Clinical diagnosis of NL can be challenging due to the similar clinical findings of other granulomatous lesions, such as granuloma annulare and cutaneous sarcoidosis. As reported by Pellicano and colleagues,4 dermoscopy has proved to be an excellent tool for differentiating these granulomatous skin lesions. Necrobiosis lipoidica demonstrates elongated serpentine telangiectases overlying a white structureless background, whereas granuloma annulare reveals orange-red structureless peripheral borders.5

Treatment of NL is difficult; patients often are refractory. Tight control of blood glucose alone has not been proven to cure NL. The mainstay of treatment is topical and intralesional corticosteroids at the active borders of the lesions. Tumor necrosis factor α inhibitors have shown some success, though recurrence has been reported.6 Other treatments, such as topical tretinoin and topical tacrolimus, may be of some benefit for atrophic NL lesions. Studies also have shown that skin grafting can be of surgical benefit in ulcerative NL with a low rate of recurrence.6 Control and management of DM plus lifestyle modifications may play a role in decreasing the severity of NL.7 Topical psoralen plus UVA light therapy and other experimental treatments, such as antiplatelet medications,8 also have been utilized.

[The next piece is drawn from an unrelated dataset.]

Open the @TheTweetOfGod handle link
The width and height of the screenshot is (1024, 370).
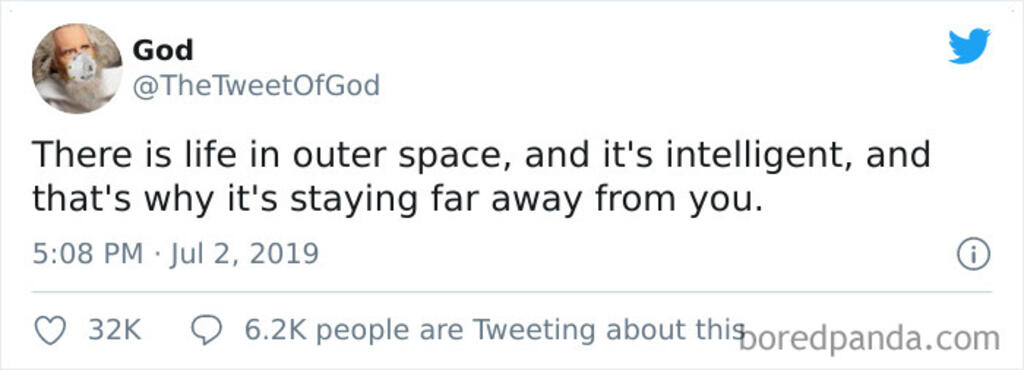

The case of NL presented here was complicated by a superimposed suppurative infection consistent with PV, a rare chronic bacterial infection of the skin that presents with vegetative plaques. Pyoderma vegetans is most commonly observed in patients with underlying immunosuppression, likely secondary to DM in this case. Pyoderma vegetans is most often caused by S aureus and β-hemolytic streptococci. The clinical presentation of PV reveals verrucous vegetative plaques with pustules and abscesses. The borders of the lesions may be elevated and have a granulomatous appearance, thus complicating clinical diagnosis. There often is foul-smelling, purulent discharge within the plaques.9

Histopathology reveals pseudoepitheliomatous hyperplasia with abscesses and sinus tracts. An acute or chronic granulomatous inflammatory infiltrate may be observed. Basophilic fungus like granules are not seen within specimens of PV, which helps differentiate the disease from botryomycosis.10

There is no standardized treatment of PV; topical and systemic antibiotics are mainstays.10 One reported case of PV responded well to acitretin.9 Our patient responded well to 3 months of oral antibiotic therapy, followed by topical corticosteroids.